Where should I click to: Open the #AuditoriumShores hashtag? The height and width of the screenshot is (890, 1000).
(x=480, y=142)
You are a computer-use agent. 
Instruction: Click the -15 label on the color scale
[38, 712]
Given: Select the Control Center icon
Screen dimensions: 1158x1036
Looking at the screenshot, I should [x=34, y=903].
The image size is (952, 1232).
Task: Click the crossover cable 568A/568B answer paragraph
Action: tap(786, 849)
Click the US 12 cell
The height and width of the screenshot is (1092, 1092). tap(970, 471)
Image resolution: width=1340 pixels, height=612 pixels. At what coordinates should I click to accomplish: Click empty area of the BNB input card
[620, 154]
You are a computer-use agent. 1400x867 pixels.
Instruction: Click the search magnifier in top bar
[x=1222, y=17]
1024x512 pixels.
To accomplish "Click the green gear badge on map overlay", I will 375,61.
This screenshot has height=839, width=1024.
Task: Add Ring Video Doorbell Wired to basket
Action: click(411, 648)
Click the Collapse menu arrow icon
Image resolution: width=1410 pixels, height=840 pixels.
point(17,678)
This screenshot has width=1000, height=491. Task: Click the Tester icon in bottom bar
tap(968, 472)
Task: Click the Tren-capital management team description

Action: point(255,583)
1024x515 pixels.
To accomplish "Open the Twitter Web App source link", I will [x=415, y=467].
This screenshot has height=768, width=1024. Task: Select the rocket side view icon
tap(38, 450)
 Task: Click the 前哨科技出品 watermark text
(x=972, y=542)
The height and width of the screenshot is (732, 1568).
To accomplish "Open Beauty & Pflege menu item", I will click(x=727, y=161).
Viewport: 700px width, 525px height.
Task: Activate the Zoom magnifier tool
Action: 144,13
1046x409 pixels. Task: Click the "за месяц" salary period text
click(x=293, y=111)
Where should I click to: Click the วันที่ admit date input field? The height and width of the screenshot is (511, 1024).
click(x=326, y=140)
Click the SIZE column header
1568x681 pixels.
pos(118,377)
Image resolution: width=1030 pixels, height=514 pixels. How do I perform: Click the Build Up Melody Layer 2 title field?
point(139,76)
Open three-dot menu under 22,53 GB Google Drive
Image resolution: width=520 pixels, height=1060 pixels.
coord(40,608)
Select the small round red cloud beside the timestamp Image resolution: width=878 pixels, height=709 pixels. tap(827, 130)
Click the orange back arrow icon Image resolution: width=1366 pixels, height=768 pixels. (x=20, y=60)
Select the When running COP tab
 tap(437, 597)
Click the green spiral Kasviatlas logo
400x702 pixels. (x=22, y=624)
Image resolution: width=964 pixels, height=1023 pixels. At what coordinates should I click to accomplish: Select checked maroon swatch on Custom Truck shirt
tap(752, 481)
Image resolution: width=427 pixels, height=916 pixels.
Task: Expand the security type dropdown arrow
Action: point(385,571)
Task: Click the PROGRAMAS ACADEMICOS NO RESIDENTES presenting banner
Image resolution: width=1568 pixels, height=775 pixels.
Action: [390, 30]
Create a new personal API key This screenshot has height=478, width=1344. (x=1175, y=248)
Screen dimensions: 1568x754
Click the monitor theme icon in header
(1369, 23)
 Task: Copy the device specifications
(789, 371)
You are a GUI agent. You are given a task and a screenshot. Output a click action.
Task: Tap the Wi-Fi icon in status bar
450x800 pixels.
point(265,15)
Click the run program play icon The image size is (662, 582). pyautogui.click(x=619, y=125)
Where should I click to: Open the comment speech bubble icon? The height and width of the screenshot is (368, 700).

--------------------------------------------------

> _How to complete this task_: Exact reproduction of every entry is needed.

> _Result_:
Where should I click to: Open the #AuditoriumShores hashtag? The height and width of the screenshot is (890, 1000).
(x=480, y=142)
You are a computer-use agent. 
Instruction: Click the -15 label on the color scale
[38, 712]
Given: Select the Control Center icon
Screen dimensions: 1158x1036
Looking at the screenshot, I should [x=34, y=903].
The image size is (952, 1232).
Task: Click the crossover cable 568A/568B answer paragraph
Action: tap(786, 849)
Click the US 12 cell
The height and width of the screenshot is (1092, 1092). tap(970, 471)
Image resolution: width=1340 pixels, height=612 pixels. At what coordinates should I click to accomplish: Click empty area of the BNB input card
[620, 154]
You are a computer-use agent. 1400x867 pixels.
Instruction: Click the search magnifier in top bar
[x=1222, y=17]
1024x512 pixels.
To accomplish "Click the green gear badge on map overlay", I will 375,61.
This screenshot has height=839, width=1024.
Task: Add Ring Video Doorbell Wired to basket
Action: click(411, 648)
Click the Collapse menu arrow icon
Image resolution: width=1410 pixels, height=840 pixels.
point(17,678)
This screenshot has width=1000, height=491. Task: Click the Tester icon in bottom bar
tap(968, 472)
Task: Click the Tren-capital management team description

Action: point(255,583)
1024x515 pixels.
To accomplish "Open the Twitter Web App source link", I will [x=415, y=467].
This screenshot has height=768, width=1024. Task: Select the rocket side view icon
tap(38, 450)
 Task: Click the 前哨科技出品 watermark text
(x=972, y=542)
The height and width of the screenshot is (732, 1568).
To accomplish "Open Beauty & Pflege menu item", I will click(x=727, y=161).
Viewport: 700px width, 525px height.
Task: Activate the Zoom magnifier tool
Action: 144,13
1046x409 pixels. Task: Click the "за месяц" salary period text
click(x=293, y=111)
Where should I click to: Click the วันที่ admit date input field? The height and width of the screenshot is (511, 1024).
click(x=326, y=140)
Click the SIZE column header
1568x681 pixels.
pos(118,377)
Image resolution: width=1030 pixels, height=514 pixels. How do I perform: Click the Build Up Melody Layer 2 title field?
point(139,76)
Open three-dot menu under 22,53 GB Google Drive
Image resolution: width=520 pixels, height=1060 pixels.
coord(40,608)
Select the small round red cloud beside the timestamp Image resolution: width=878 pixels, height=709 pixels. tap(827, 130)
Click the orange back arrow icon Image resolution: width=1366 pixels, height=768 pixels. (x=20, y=60)
Select the When running COP tab
 tap(437, 597)
Click the green spiral Kasviatlas logo
400x702 pixels. (x=22, y=624)
Image resolution: width=964 pixels, height=1023 pixels. At what coordinates should I click to accomplish: Select checked maroon swatch on Custom Truck shirt
tap(752, 481)
Image resolution: width=427 pixels, height=916 pixels.
Task: Expand the security type dropdown arrow
Action: point(385,571)
Task: Click the PROGRAMAS ACADEMICOS NO RESIDENTES presenting banner
Image resolution: width=1568 pixels, height=775 pixels.
Action: [390, 30]
Create a new personal API key This screenshot has height=478, width=1344. (x=1175, y=248)
Screen dimensions: 1568x754
Click the monitor theme icon in header
(1369, 23)
 Task: Copy the device specifications
(789, 371)
You are a GUI agent. You are given a task and a screenshot. Output a click action.
Task: Tap the Wi-Fi icon in status bar
450x800 pixels.
point(265,15)
Click the run program play icon The image size is (662, 582). pyautogui.click(x=619, y=125)
Where should I click to: Open the comment speech bubble icon? The height and width of the screenshot is (368, 700).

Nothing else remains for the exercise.